Job Loss: I've Been in Your Shoes...

I've been in your shoes....

I recently spoke with a friend who learned that their position was being eliminated by their employer after 20 years of service to the company.  After letting them vent for awhile during which they shared their frustration with the decision their firm had made along with the way the news was delivered, my response was simply,

"I've been in your shoes".

On two separate occasions during my career, I too have been caught up in an organization's restructuring and as a result, have found myself out of a job.  In my case, both times, I knew the news was coming so I wasn't caught entirely off guard.  However, once the HR representative left the room with me just holding the separation documents, the harsh reality that I would soon be out of a job, still set in very quickly.  There are several things I've learned through these two experiences that I want to pass along in the event it might be helpful to others.

 1.  Don't underestimate the grieving process. 

We usually think of grieving occurring when we lose a loved one, which certainly does happen.  However, what I've found is that any change in circumstances can trigger the five steps of grieving (denial, anger, bargaining and depression before arriving at acceptance).  While I don't want to practice armchair psychiatry here, being displaced from your job can often bring an individual face to face with each of these stages so at a minimum beware, and depending on the severity of your emotions, you may need to plumb some of these feelings in more detail with a counselor and/or trusted friend or advisor.

 2.  Look at your job loss as an opportunity for adventure.

As difficult as losing a job can be, try to figure out how to view this more as an opportunity for adventure and less as a problem to be solved.  In my case I was fortunate in that I received a severance package which took some of the financial pressure off me that often burdens others who find themselves in similar situations. However, even if you're up against some financial challenges the attitude you approach this new "opportunity" with will make all the difference in the probable outcome.

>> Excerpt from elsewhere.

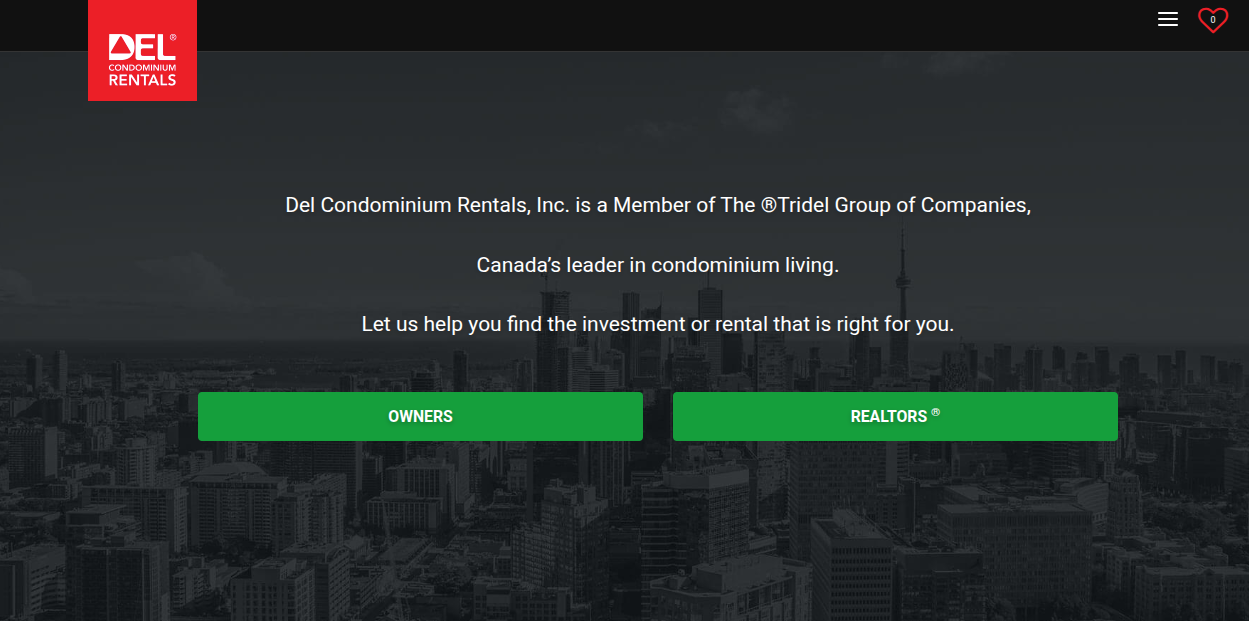
Task: Open the hamburger menu icon
Action: [x=1167, y=19]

 3.  Explore new opportunities for more meaningful roles.

Speaking of opportunities, looking back at my experiences with 20/20 hindsight I can see now that in both instances, losing my job was the best thing that could have happened to me at the time.  You see, while I didn't fully appreciate it when I was in the midst of my job search, finding myself in the job market became the catalyst that launched me towards exploring other opportunities and ultimately resulted in my identifying more meaningful roles for which I was better suited.  I would never have come across those new roles that gave me so much personal and career satisfaction had I not been involuntarily forced to re-enter the job market. As a result, today I am more fulfilled, challenged and feel that my skills are being maximized in a much greater way than they would have been had I remained in either of those previous positions.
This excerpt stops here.